### PROBLEM DETAILS
Transcribe verbatim every line from the line containing "18001028737 (94, 2431)" to the end of the entries, including both endpoints. Output nothing beyond those lines.

### DATA SECTION
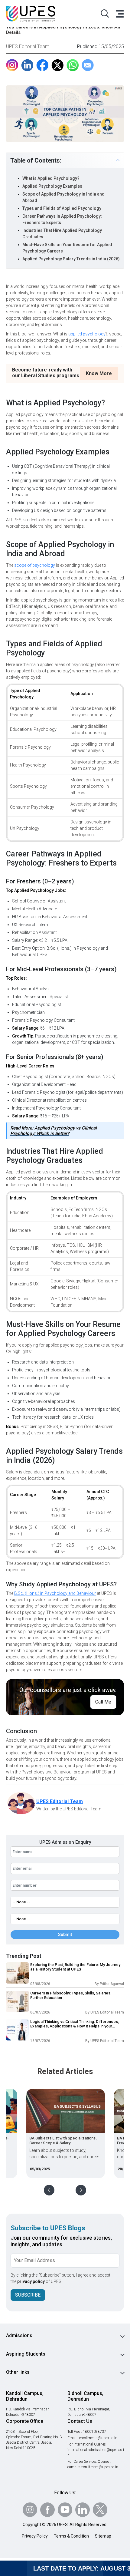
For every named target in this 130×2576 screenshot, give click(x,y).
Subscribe (28, 2295)
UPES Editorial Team (27, 46)
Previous (49, 2190)
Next (81, 2190)
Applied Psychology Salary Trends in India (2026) (71, 258)
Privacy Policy (35, 2536)
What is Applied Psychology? (51, 178)
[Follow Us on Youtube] (65, 2509)
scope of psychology (34, 565)
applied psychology (87, 333)
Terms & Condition (71, 2536)
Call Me (103, 1702)
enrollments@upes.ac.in (98, 2438)
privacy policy (31, 2281)
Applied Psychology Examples (52, 186)
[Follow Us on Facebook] (47, 2509)
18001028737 (94, 2431)
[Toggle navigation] (119, 13)
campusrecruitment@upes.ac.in (92, 2467)
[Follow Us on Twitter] (100, 2509)
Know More (99, 373)
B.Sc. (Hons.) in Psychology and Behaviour (55, 1593)
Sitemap (103, 2536)
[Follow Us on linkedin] (82, 2509)
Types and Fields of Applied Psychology (61, 208)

### SOLUTION TO THE EXERCISE
18001028737 (94, 2431)
[Toggle navigation] (119, 13)
campusrecruitment@upes.ac.in (92, 2467)
[Follow Us on Twitter] (100, 2509)
Know More (99, 373)
B.Sc. (Hons.) in Psychology and Behaviour (55, 1593)
Sitemap (103, 2536)
[Follow Us on linkedin] (82, 2509)
Types and Fields of Applied Psychology (61, 208)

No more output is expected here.